During the 1920s and the 1930s, more than 70 top athletes defected from the TUL clubs in order to compete in the Olympics. Between 1920 and 1936, 34 former TUL athletes participated the Olympic Games, 15 of them won a total of 23 medals. Since the early 1930s, 13 former TUL footballers were selected to the Finland national football team.
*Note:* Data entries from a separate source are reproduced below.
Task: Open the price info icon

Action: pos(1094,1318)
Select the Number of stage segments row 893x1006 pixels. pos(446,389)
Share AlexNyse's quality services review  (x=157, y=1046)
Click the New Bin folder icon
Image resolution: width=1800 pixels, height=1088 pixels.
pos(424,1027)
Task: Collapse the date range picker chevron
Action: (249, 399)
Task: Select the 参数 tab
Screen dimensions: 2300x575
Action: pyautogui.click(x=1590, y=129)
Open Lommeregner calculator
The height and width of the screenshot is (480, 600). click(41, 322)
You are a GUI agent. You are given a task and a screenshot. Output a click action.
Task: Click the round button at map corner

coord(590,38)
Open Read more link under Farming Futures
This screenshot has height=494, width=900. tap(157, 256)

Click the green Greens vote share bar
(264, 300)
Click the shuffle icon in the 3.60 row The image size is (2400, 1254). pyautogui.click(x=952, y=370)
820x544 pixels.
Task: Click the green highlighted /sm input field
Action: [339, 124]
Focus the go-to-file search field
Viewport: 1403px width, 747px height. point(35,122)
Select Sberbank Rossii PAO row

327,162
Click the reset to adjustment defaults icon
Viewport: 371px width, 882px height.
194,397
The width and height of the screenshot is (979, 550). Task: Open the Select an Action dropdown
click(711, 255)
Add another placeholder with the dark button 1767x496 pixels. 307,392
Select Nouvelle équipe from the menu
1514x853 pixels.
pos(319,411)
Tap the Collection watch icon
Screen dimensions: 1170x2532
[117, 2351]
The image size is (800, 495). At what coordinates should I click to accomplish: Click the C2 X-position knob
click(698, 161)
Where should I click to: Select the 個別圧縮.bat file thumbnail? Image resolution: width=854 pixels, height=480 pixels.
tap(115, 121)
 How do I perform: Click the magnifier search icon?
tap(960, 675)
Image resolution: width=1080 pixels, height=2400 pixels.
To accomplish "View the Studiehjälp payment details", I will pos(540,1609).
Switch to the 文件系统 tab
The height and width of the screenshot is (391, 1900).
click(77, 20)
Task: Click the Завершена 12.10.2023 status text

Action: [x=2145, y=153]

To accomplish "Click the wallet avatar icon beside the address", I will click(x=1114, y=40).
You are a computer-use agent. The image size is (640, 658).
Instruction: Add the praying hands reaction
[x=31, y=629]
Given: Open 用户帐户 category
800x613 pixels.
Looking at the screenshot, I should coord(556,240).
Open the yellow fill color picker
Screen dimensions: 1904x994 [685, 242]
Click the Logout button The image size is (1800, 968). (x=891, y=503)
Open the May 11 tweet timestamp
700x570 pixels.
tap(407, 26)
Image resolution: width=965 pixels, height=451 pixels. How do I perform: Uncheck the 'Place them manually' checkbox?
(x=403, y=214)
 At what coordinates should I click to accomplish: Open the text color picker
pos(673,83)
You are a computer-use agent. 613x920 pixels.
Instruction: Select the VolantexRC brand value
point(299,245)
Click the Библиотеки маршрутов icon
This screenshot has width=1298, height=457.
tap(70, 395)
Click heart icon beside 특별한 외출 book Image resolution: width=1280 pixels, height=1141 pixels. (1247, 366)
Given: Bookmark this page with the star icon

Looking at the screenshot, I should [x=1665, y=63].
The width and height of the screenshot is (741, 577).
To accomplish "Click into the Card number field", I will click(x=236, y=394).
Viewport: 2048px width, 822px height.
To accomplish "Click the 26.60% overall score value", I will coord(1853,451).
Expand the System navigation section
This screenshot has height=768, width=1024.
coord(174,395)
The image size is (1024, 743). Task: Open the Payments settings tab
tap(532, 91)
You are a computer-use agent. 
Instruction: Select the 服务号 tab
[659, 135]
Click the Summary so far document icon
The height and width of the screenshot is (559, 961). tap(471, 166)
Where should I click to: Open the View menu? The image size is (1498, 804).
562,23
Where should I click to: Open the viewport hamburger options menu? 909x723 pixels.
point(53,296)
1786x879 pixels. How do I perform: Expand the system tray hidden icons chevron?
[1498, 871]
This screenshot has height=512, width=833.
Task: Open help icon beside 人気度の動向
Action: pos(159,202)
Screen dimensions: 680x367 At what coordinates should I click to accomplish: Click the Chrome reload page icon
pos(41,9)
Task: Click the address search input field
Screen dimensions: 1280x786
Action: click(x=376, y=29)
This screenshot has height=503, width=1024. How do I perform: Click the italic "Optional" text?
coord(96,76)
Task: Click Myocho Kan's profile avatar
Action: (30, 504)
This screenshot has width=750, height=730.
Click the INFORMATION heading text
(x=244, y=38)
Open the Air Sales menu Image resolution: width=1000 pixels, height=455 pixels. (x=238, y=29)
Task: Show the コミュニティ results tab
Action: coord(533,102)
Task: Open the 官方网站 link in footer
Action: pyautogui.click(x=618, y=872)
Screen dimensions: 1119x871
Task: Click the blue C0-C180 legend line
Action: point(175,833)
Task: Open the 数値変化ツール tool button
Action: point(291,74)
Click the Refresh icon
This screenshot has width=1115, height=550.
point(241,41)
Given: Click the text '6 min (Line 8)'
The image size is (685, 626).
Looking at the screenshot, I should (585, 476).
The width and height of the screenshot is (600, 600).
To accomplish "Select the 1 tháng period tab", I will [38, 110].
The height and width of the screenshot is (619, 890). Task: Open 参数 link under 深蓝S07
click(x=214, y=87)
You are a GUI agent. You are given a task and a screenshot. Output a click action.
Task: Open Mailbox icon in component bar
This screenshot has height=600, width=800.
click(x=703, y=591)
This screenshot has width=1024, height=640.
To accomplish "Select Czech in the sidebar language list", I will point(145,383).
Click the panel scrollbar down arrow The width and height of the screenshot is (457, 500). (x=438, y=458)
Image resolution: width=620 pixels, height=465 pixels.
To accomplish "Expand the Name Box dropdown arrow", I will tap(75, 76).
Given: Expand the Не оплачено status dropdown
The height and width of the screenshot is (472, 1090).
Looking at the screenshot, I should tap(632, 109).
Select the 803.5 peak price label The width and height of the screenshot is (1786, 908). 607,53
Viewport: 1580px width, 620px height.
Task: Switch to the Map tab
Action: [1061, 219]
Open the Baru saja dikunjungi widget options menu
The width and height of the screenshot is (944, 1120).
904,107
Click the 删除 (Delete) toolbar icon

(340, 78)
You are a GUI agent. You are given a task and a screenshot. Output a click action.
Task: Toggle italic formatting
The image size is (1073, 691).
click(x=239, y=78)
After the 1936 Berlin Olympics, TUL and SVUL launched negotiations of cooperation as Helsinki was elected to host the 1940 Summer Olympics. Finally, in 1939 the parties signed a cooperation agreement. The TUL and SVUL athletes competed together for the first time in June 1939 as the TUL and Finnish Football Association teams played against each other at the Helsinki Olympic Stadium. The 1940 Summer Olympics were soon postponed due to the World War II, but TUL and SVUL continued their cooperation through the 1940s. In 1948, TUL athletes participated the Olympic Games for the first time, winning three medals, including one gold. The 37-year fragmented period finally came to an end in 1956, as the TUL and FA football series were merged.

=== Post-war years ===
In 1959, TUL split due to the internal dispute among the Social Democrats. The minority led by Emil Skog left the party, which also dispersed TUL. The Skog supporters formed the Työväen Urheiluseurojen Keskusliitto (The Central Organization of the Labour Sports Associations), which was active until 1979, although Emil Skog himself returned the party in 1964. The dispute also caused that TUL athlete were not send to the 1960 Olympics.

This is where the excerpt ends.